Semua terpaksa mereka lakukan lantaran tempat kerja Dafa melakukan pengurangan pegawai dua tahun lalu, setelahnya Dafa belum mendapat panggilan bekerja setelah menebar puluhan amplop coklat ke beberapa perusahaan incaran.

“Sayang, semua keperluan Franda sudah aku tata di atas meja makan. Tolong jagain anak kita ya,” ujar Aruna setelah ketangkasan tangannya berhasil melakukan semua pekerjaannya dalam sekejap.  

“Iya sayang, pasti. Hati – hati di jalan yah,” pungkas Dafa tanpa menoleh ke sisi sang istri, lebih sibuk dengan benda pilih di genggaman.

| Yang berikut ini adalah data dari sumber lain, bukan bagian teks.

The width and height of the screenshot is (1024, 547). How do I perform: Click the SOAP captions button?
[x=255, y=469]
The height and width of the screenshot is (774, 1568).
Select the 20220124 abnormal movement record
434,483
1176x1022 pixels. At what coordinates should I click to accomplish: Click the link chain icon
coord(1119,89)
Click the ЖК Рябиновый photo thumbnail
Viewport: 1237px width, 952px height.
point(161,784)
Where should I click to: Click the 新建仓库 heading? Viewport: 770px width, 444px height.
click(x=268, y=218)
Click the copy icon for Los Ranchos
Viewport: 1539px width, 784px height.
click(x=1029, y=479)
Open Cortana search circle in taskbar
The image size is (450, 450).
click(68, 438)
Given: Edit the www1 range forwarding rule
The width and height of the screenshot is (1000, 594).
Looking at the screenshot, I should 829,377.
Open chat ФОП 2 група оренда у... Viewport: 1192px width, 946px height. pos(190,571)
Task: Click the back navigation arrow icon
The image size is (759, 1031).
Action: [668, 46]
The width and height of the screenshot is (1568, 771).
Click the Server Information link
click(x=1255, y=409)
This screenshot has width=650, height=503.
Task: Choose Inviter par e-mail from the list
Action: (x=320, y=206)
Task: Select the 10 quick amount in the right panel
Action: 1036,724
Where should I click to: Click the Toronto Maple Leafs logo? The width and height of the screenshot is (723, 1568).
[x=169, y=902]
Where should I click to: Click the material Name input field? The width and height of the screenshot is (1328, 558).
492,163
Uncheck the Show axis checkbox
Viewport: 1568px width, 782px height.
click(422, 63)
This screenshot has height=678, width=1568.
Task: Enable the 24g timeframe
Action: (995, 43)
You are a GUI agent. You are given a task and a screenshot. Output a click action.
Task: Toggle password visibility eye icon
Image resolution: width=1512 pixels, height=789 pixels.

“Eh, ada yang lupa?” menyadari istrinya melangkahkan kaki hendak pergi, pria itu teringat sesuatu yang membuat Aruna kontan merotasi tubuh menghadapnya.

“Iyakah? Apa sayang?”

“Ini, pipi aku rasanya kasar banget” tukas Dafa sambil mengusap kedua pipinya bergantian, memamerkan ringisnya kepada sang istri.

“Hahahaha. Lupa” melihat itu, membuat Aruna terkekeh. Dan, satu kecupan mendarat di kening Dafa cukup lama. Pun Dafa, pria itu merekatkan pelukannya pada sesosok wanita yang selalu membuat riuh hari – harinya.

“Emmmmuach…lop yu mas bojo.”

“ Lop yu tu ibu ratu.”

Aruna begitu menikmati hari – hari yang ia lalui dengan laki – laki pilihannya. Dafa Rusdianto. Laki – laki sederhana yang selalu membuatnya senang dengan segala sikap kelemah lembutannya. Dafa lah yang membuat hidup Aruna terasa lengkap.

Dafa juga sama, pria itu nyaris tidak pernah mengeluh kepada Aruna lantaran tidak bisa menjalankan kewajibannya sebagai istri secara utuh lantaran harus bekerja. Karena perasaan saling mengertilah, yang diyakini menyemai bahtera rumah tangga mereka tumbuh subur rukun tanpa kurang satu apapun meski di tengah keterbatasan.

Bagi keduanya, siapa yang bekerja dan  siapa yang menjaga anak bukanlah satu masalah yang harus dibesar – besarkan. Toh, semua juga diputuskan dengan pertimbangan yang matang. Buktinya, sudah dua tahun pernikahan berjalan, kehidupan rumah tangga mereka adem ayem, ranjang selalu hangat dan mereka menjalani hari – hari bersama dengan tetap rukun.

“Rumah tangga kami memang berbeda, tapi aku tidak menyesalinya. Selagi kami bisa hidup Bahagia.”